投資戦略ウィークリー 2022年6月13日号(2022年6月10日作成)】”「骨太の方針」閣議決定、インバウンド再開・もっとTokyo”
■「骨太の方針」閣議決定、インバウンド再開・もっとTokyo
- 先週号(2022年6月6日号)で述べたように、政府は経済財政運営と改革の基本方針(骨太の方針)を7日に閣議決定した。

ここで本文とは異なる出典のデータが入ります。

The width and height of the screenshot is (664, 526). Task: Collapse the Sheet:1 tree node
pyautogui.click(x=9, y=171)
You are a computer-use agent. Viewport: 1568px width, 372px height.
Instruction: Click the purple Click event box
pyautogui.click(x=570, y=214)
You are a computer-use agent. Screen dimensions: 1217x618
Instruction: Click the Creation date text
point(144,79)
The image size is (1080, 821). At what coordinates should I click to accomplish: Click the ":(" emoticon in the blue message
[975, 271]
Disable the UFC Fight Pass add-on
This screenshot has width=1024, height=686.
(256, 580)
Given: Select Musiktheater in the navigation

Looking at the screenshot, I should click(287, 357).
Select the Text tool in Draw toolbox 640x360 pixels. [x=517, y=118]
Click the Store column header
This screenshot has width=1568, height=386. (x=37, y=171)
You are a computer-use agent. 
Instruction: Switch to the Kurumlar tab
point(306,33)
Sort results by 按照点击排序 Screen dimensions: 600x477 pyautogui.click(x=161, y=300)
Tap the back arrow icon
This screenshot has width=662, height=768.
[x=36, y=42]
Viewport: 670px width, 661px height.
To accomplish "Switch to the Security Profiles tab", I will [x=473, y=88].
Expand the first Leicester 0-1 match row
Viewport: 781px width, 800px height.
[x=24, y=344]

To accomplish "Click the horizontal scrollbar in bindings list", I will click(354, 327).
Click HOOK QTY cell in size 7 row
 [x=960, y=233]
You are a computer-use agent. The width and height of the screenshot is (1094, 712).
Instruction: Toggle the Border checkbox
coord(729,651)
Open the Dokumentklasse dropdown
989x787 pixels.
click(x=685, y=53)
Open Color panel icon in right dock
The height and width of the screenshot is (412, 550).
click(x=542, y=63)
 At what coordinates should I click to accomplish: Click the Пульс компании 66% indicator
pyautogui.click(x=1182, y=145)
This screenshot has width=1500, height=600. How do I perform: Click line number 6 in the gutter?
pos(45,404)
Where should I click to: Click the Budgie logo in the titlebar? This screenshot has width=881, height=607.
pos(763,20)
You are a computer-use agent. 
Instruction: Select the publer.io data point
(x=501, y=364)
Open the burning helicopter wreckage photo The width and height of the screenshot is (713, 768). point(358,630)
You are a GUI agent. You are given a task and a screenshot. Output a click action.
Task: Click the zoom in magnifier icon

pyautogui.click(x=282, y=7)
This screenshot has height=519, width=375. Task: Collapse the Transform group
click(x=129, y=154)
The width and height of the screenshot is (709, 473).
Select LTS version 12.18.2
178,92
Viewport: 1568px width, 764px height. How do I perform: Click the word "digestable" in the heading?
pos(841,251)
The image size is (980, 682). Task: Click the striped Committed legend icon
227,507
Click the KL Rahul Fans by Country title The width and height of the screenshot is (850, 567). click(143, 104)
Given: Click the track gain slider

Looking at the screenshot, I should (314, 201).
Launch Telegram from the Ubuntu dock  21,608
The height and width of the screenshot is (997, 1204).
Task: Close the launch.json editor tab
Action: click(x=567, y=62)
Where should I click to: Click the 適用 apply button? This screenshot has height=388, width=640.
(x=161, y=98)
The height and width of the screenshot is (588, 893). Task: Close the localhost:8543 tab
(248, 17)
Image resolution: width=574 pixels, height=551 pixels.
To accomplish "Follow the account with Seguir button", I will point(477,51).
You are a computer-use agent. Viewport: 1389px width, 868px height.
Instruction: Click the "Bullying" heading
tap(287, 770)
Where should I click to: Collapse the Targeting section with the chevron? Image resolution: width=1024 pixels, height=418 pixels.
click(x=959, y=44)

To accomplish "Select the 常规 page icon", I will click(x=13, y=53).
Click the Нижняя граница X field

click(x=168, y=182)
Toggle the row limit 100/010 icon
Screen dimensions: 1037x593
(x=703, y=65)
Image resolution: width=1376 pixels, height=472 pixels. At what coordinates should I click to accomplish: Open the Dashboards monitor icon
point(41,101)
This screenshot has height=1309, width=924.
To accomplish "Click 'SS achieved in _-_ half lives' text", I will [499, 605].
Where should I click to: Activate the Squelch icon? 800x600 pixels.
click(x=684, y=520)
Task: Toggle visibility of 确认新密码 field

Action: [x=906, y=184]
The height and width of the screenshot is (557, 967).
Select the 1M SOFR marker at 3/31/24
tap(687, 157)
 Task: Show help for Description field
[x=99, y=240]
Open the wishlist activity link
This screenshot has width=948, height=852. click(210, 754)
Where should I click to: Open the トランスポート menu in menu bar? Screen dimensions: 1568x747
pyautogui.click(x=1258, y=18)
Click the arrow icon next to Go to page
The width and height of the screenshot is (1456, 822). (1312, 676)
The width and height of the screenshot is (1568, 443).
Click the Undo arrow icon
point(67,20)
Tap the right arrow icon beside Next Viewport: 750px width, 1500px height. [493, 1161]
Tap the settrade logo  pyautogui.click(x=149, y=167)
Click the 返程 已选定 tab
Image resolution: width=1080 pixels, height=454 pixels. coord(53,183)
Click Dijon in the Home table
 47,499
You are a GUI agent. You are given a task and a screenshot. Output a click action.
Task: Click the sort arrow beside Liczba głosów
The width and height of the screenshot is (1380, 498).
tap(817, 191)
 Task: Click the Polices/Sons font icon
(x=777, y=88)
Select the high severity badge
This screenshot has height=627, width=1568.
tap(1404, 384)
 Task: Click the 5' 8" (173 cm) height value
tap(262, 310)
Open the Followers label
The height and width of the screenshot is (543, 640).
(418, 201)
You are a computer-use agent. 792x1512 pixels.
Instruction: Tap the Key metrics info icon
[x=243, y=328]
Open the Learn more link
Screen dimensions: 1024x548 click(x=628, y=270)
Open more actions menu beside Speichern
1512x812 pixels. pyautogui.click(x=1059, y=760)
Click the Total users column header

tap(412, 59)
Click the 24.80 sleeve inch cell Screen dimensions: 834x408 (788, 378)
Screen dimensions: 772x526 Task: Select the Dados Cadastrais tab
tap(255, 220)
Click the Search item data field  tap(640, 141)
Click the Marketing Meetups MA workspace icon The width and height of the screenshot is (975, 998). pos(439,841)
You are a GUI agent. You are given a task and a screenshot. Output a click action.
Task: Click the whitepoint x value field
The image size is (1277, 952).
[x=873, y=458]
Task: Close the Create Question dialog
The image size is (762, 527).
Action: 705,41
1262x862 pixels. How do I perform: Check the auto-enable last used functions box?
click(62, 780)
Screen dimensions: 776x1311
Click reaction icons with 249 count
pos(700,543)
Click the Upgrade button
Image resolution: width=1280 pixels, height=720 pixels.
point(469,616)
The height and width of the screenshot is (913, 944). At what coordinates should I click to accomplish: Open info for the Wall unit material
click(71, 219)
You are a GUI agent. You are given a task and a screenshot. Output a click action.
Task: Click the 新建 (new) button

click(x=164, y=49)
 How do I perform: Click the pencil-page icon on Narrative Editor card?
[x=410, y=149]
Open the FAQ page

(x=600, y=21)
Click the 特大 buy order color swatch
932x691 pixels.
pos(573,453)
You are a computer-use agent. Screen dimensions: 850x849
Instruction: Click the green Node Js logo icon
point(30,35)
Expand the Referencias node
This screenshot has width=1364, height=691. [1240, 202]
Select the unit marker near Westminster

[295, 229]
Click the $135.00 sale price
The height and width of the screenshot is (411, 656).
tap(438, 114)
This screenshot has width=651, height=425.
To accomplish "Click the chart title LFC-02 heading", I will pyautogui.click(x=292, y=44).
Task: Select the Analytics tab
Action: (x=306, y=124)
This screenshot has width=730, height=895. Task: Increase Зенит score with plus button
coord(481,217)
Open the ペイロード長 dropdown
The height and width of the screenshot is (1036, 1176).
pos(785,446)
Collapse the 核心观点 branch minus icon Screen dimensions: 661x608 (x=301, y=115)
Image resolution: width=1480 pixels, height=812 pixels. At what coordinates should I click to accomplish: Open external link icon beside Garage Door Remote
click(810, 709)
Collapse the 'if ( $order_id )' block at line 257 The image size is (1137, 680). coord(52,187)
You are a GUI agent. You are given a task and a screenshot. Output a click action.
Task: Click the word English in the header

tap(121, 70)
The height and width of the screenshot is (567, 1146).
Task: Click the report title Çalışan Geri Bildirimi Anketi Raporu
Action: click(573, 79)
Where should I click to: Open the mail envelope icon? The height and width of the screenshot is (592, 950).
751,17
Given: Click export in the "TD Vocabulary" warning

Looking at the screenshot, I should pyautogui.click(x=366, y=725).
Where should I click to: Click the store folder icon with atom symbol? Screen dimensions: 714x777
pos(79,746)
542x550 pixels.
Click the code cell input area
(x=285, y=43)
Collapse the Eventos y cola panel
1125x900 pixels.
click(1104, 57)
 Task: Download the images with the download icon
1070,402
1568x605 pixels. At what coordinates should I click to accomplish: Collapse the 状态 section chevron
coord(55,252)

- その中で、岸田首相が「新しい資本主義」の実行計画で掲げる「人への投資」に重点を置き、3年間で4000億円を投じるとした。社会人のリスキリング(学び直し)、デジタルなど成長分野への労働移動、兼業・副業の促進、生涯教育の環境整備などが主な課題になるとみられる。8日には東証グロース上場で個人向けオンライン資格講座「スタディング」を柱とするKIYOラーニング(7353)、経営指導・人材育成教育を行うビジネス・ブレークスルー(2464)などが買われるなど、株式市場にも動きが出た。ビジネス・ブレークスルーは昨年12月に「プライム市場選択申請および新市場区分の上場維持基準の適合に向けた計画書提出のお知らせ」を公表しており、主に流通株式時価総額の上場維持基準100億円の達成に向けた動向が注視される。また、通信教育の「進研ゼミ」のほか有料老人ホーム運営などを行うベネッセホールディングス(9783)も、東京都の「DX人材リスキリング支援事業」を受託し、都内の中小企業250社を対象に学習プログラムを提供予定だ。同社は米ナスダック上場の世界最大級の教育プラットフォームを提供する米ユーデミー(UDMY)の日本における事業パートナーとしてオンライン学習プラットフォーム「Udemy Business」を運営してきたなか、2020年にユーデミーと資本提携を行っている。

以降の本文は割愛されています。